As John Hagel has observed, the middle market is dying as market dynamics radicalise. At one end, the sectors that are scaling continue to expand footprint and influence; at the other, the long tail stretches further as the market fragments into more and more bit players fighting for a percentum of market share. This dissolution of the middle ground as a viable competitive position leaves most brands with five growth options in my opinion: three are about growing bigger; two suggest growing smaller (but heightening profit as you do so).
Here’s how I map the options:
Global – Focuses on achieving presence and familiarity on a world stage. In my presentation on this at The Un-Conference, I discussed how Heineken set their sights on being a world player right from the start. This was all the more disruptive because beer is a notoriously localised product. Heineken’s master stroke has been to build everything they do around this world view and to associate themselves with events and campaigns that heighten their global connections.
National/local – Global brands may have high awareness but the reality is that local brands are growing at twice the rate of global brands in many parts of the world and they continue to account for the majority of shoppers’ purchase decisions across all regions – particularly Asia. Far from copying the strategies of global rivals, these brands are using their proximity to the market to engage consumers and build loyalty. Their growth strategies are underpinned by accents on accessibility and habit. They grow by quickly identifying and accurately responding to local requirements, be they new flavours or marketing campaigns with a local slant.
Challenger – A powerful strategy to break out of the middle market for those in the dreaded 4, 5 and 6 positions. Challenger brands are like the people leaning out the windows yelling into the rain in the film Network. Their sentiment: “We’re mad as hell and we just can’t take it anymore”. Their contempt is for the restrictions and the norms that confine how sectors behave. These are brands built on personality and purpose.
Niche – As the world moves back to authentic and particularly artisan, there’s opportunities for brands that demonstrate particular attention to detail or that deliberately self-limit their scope in order to do one thing very well. Niche brands are about perspective and expertise. They manifest in two key forms in my view: craftsmanship brands; and ingredient brands.
Cult – Some brands choose to operate under the radar. These brands are found rather than marketed, and they deliberately look to set themselves apart from the mainstream. As a result, they develop passionate fan bases but remain largely unknown. Sriracha Hot Chili Sauce, for example, has no Facebook page or Twitter account and hasn’t updated its website since 2004, yet last year sold around 20 million bottles of product. Cult brands are about exclusivity and integrity. In the case of Sriracha, they have been name-checked on The Simpsons, spotted on the International Space Station and even had a film made about them.
So five options, five choices, right? Not necessarily.

....

### What to work on
[a] Please answer these questions from the text on brand growth options:
(i) Which brand aimed to be a world player right from the start?
(ii) In many parts of the world, how fast are local brands growing compared with global brands?
(iii) About how many bottles did Sriracha Hot Chili Sauce sell last year?
[b] Duplicate the text on brand growth options word for word from "Challenger – A" to "personality and purpose.".
Use only the text on brand growth options for your answers.

### Data lines
....

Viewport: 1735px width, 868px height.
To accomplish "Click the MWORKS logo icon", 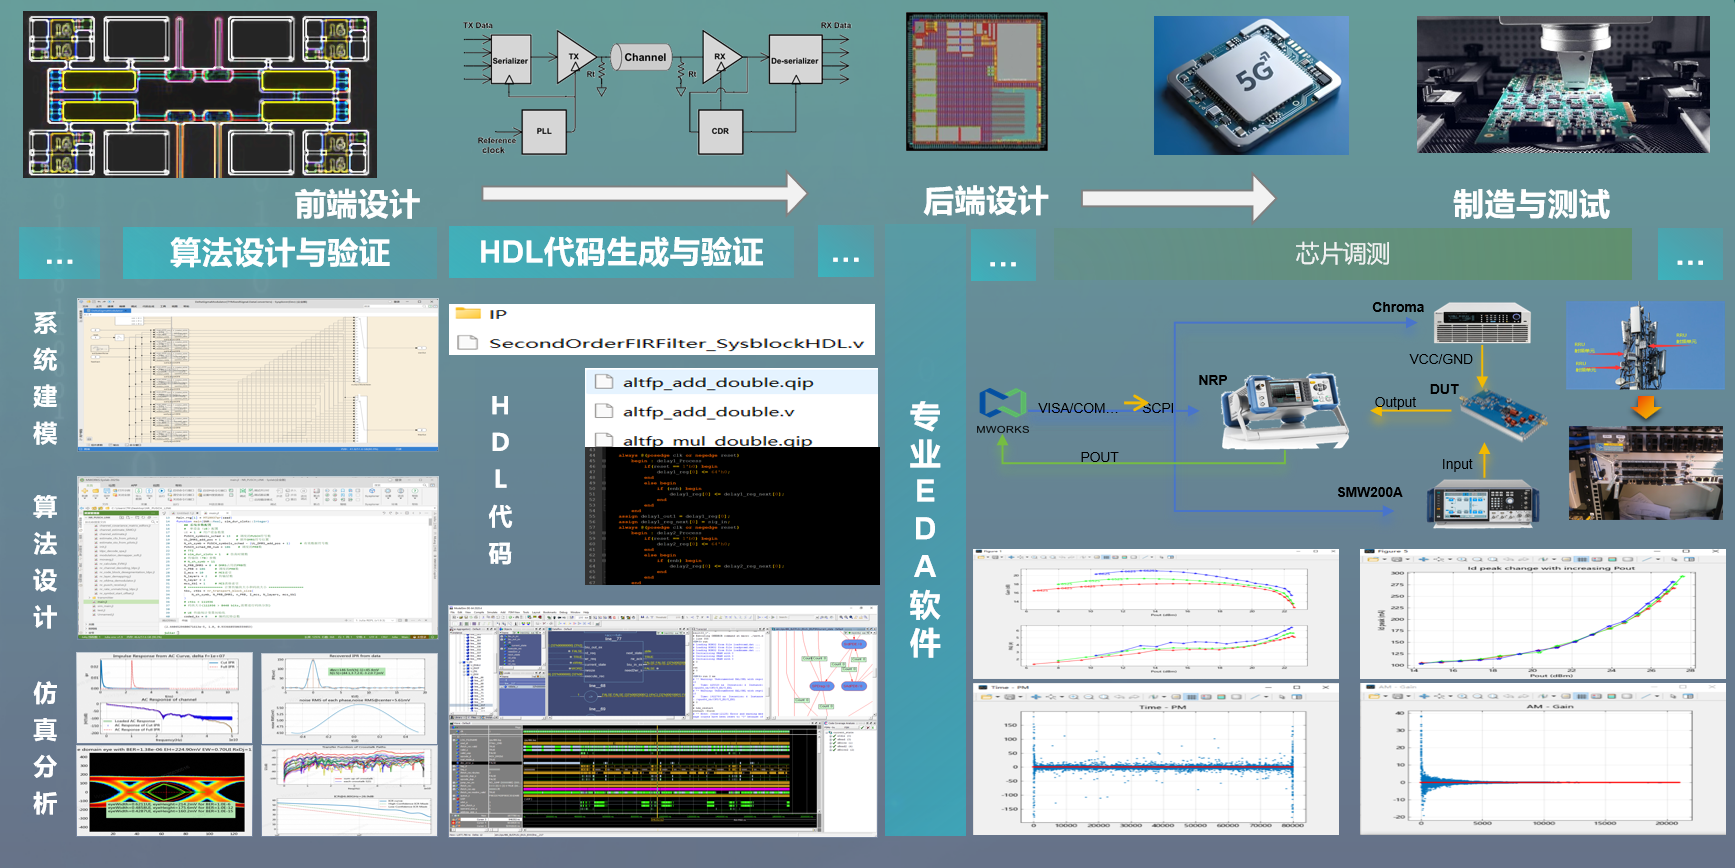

....

### Answers to the tasks
[a]
(i) Heineken
(ii) Twice the rate
(iii) Around 20 million

[b]
Challenger – A powerful strategy to break out of the middle market for those in the dreaded 4, 5 and 6 positions. Challenger brands are like the people leaning out the windows yelling into the rain in the film Network. Their sentiment: “We’re mad as hell and we just can’t take it anymore”. Their contempt is for the restrictions and the norms that confine how sectors behave. These are brands built on personality and purpose.